Fragmento de página:
_ _ _
¿Un nuevo ciclo autoritario en América Latina?
El autogolpe del presidente Fujimori, en 1992, fue considerado una desagradable excepción en el contexto general de democratización en América Latina, y las posteriores elecciones permi-tieron pensar que la cosa no era tan grave. Se mantuvo en segundo plano la incómoda sospe-cha de que los vínculos del presidente con su asesor Vladimiro Montesinos y las fuerzas armadas presentaban demasiadas zonas de sombra, y aunque con reservas se ha venido conside-rando a Perú, hasta hoy, como un régimen básicamente democrático. Otro país preocupante, Paraguay, pareció demostrar la eficacia de las salvaguardas democráticas del Mercosur al con-vencer este mismo año al presidente Cubas de la conveniencia de su dimisión tras el asesinato del opositor vicepresidente Argaña.Ahora, sin embargo, las cosas parecen estarse complicando mucho. Cualquiera que escuchara el discurso del presidente de Venezuela, Hugo Chávez, en la inauguración de su triunfal Asamblea Constituyente, podría advertir el exceso de retórica y la carencia de contenido político concreto de su mensaje. De la inminente revolución bolivariana que representan Chávez y su Asamblea sólo podemos saber que trae el final de los (viejos) partidos políticos, que la reivindicación de la Venezuela redonda de Bolívar contiene serios peligros de conflictos regionales, y que sus invocaciones al pueblo parecen ser más una afirmación del dirigente como encarnación de la voluntad colectiva que un proyecto realizable de política económica y social.
_ _ _
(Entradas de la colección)

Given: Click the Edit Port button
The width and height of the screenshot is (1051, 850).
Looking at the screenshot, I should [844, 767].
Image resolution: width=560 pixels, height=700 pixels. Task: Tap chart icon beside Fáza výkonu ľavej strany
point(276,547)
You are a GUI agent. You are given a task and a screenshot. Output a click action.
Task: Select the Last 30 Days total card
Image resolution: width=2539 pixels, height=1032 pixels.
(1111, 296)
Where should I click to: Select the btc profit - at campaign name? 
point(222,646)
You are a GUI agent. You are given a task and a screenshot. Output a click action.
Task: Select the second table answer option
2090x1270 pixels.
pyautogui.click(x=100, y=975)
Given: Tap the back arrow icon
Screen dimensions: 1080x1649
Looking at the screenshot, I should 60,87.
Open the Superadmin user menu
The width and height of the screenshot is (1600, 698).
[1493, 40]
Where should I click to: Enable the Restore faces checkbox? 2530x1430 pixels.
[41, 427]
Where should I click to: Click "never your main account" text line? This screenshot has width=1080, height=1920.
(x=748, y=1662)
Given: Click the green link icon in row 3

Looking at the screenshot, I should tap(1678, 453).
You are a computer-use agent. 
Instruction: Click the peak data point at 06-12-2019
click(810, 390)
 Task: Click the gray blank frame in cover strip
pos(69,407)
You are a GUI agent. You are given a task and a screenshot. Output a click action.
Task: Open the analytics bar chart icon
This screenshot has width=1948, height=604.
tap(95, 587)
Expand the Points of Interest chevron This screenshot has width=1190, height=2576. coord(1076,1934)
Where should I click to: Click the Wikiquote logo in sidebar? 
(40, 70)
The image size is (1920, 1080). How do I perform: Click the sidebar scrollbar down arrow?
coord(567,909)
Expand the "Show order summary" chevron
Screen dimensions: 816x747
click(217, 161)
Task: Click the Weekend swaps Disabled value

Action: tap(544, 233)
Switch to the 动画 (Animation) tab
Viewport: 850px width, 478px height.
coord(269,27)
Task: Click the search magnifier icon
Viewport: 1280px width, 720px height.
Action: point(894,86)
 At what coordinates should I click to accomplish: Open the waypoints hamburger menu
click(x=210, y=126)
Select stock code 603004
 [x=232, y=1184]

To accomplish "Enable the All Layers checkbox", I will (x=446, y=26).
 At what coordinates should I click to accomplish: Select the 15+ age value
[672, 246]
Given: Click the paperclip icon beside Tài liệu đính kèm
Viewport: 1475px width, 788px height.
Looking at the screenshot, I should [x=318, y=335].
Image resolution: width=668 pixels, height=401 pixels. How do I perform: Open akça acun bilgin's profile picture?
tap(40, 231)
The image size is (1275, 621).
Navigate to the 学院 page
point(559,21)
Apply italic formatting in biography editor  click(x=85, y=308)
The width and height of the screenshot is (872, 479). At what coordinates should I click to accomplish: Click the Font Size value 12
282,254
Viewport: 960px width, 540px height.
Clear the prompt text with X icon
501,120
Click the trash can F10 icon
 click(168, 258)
_ _ _
Completa lo siguiente:
[a] Traduce al inglés esta oración del fragmento sobre América Latina: "Cualquiera que escuchara el discurso del presidente de Venezuela, Hugo Chávez, en la inauguración de su triunfal Asamblea Constituyente, podría advertir el exceso de retórica y la carencia de contenido político concreto de su mensaje."
[b] Según el fragmento sobre América Latina, ¿en qué año se produjo el autogolpe del presidente Fujimori?

Respuestas esperadas:
[a] Anyone who listened to the speech by the president of Venezuela, Hugo Chávez, at the inauguration of his triumphant Constituent Assembly could notice the excess of rhetoric and the lack of concrete political content in his message.

[b] En 1992.